TITLE=P-Glycoprotein: One Mechanism, Many Tasks and the Consequences for Pharmacotherapy of Cancers

JOURNAL=Frontiers in Oncology

VOLUME=Volume 10 - 2020

YEAR=2020

URL=https://www.frontiersin.org/journals/oncology/articles/10.3389/fonc.2020.576559

DOI=10.3389/fonc.2020.576559

ISSN=2234-943X

ABSTRACT=P-glycoprotein or multidrug resistance protein (MDR1) is an adenosine triphosphate (ATP) binding cassette transporter (ABCB1) best known for being an obstacle to successful pharmacotherapy of cancers.

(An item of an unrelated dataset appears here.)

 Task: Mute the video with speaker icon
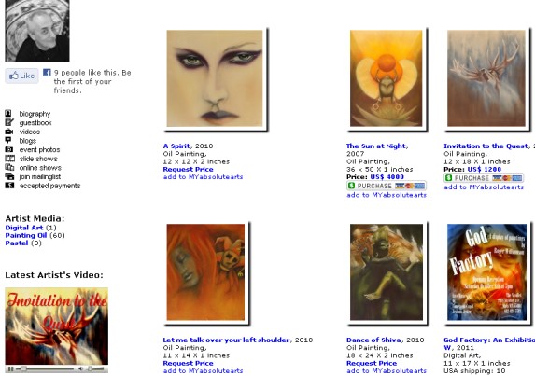click(80, 368)
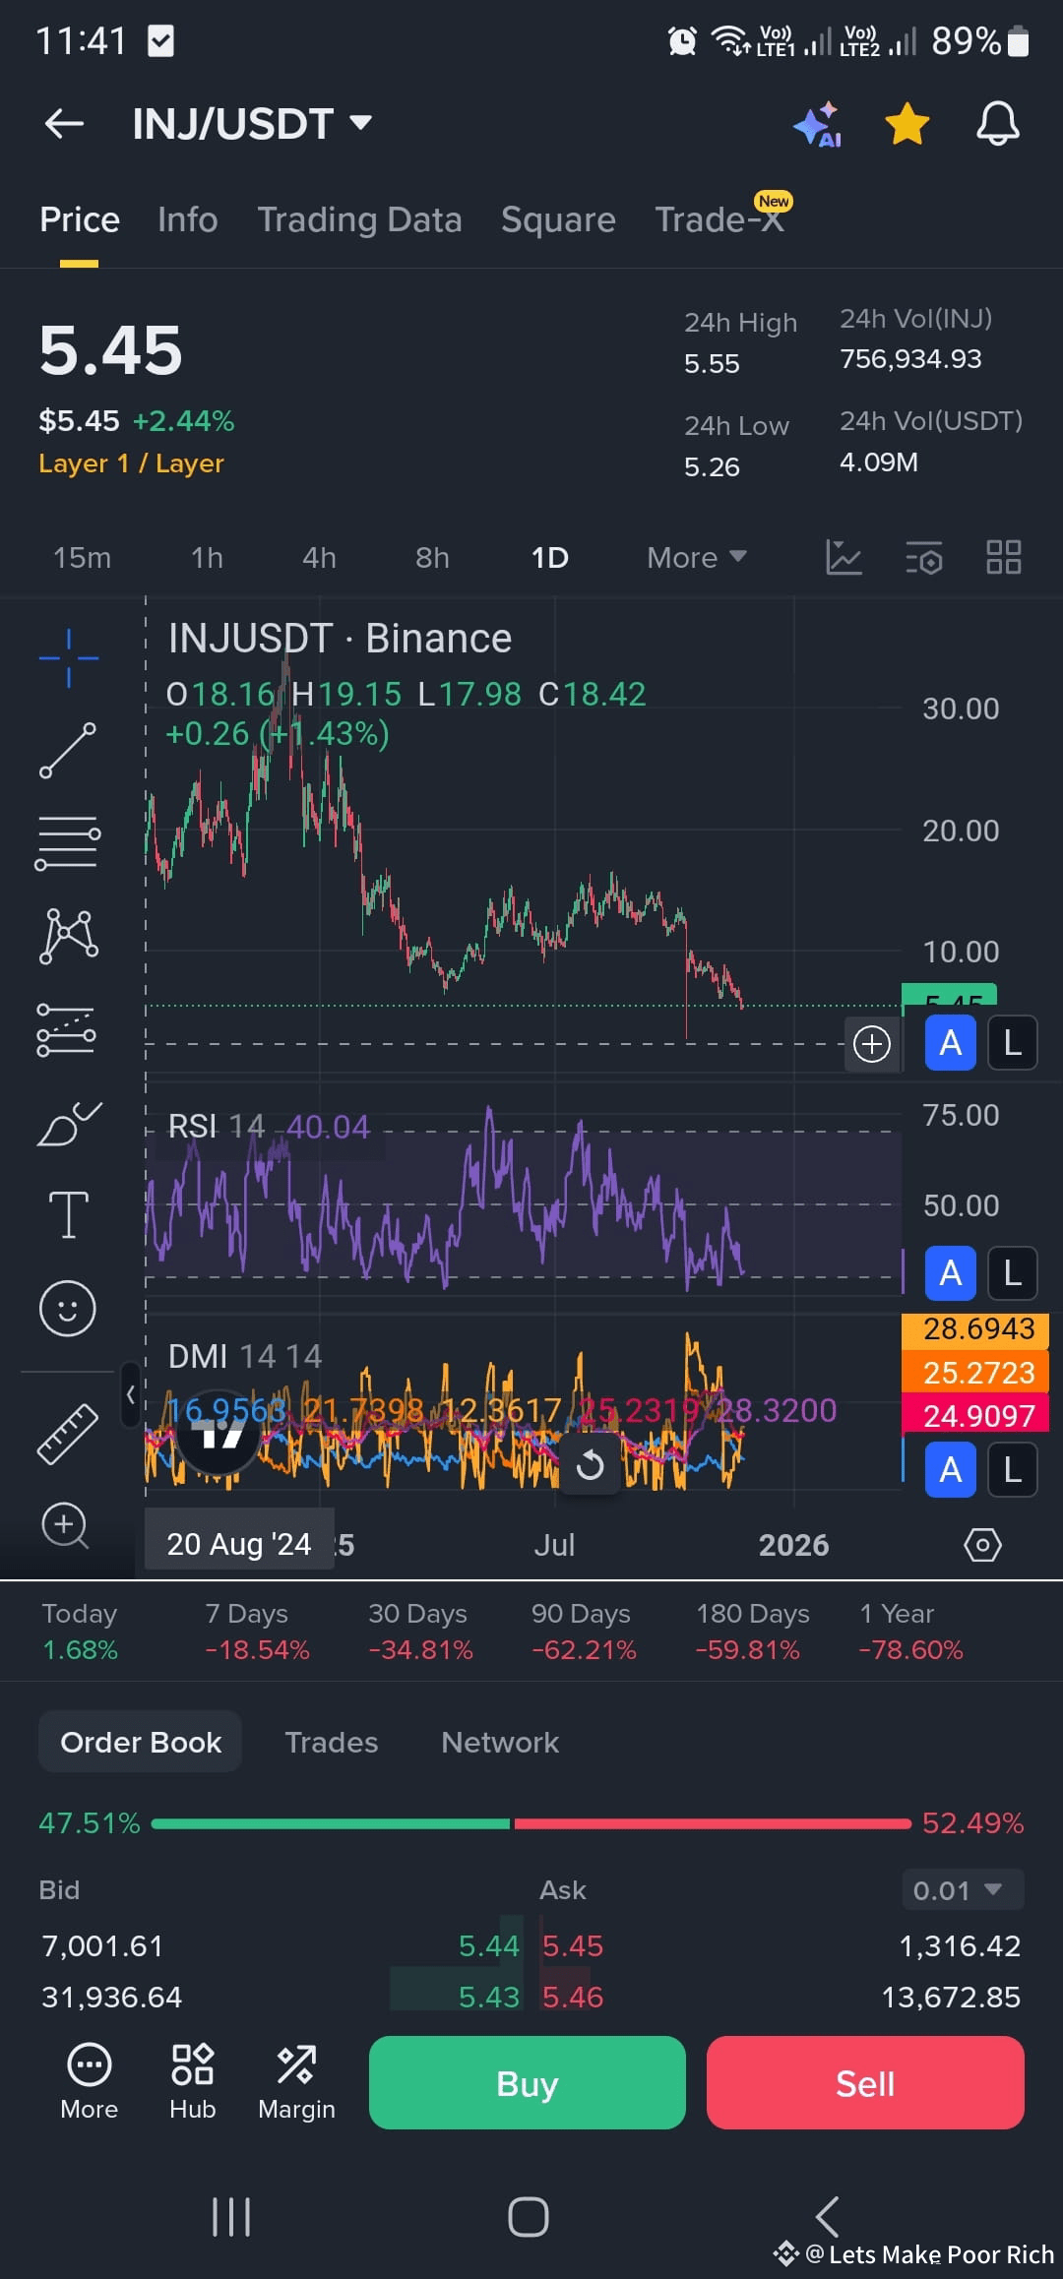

It prevents cellular uptake of a large number of structurally and functionally diverse compounds, including the majority of cancer therapeutics, and in this way causes multidrug resistance. Systemic inhibition of P-glycoprotein for overcoming multidrug resistance however failed in clinical settings. As a way forward in the face of this outcome, we first suggest to broaden the view on P-glycoprotein function, by including its role in immunity, and by taking into account the metabolic pathways that control its expression. In a second part of this review, we discuss the mechanism by which P-glycoprotein is able to accomplishes its different tasks, and show that quantitative analysis of substrate transport and binding yield a set of thumb rules that allow predicting whether a compound is a modulator, substrate, inhibitor, or inducer of P-glycoprotein. In a third part, by way of example, these thumb rules are tested with a set of drugs (inhibiting the nuclear factor-κB) which has been previously repurposed for cancer therapy.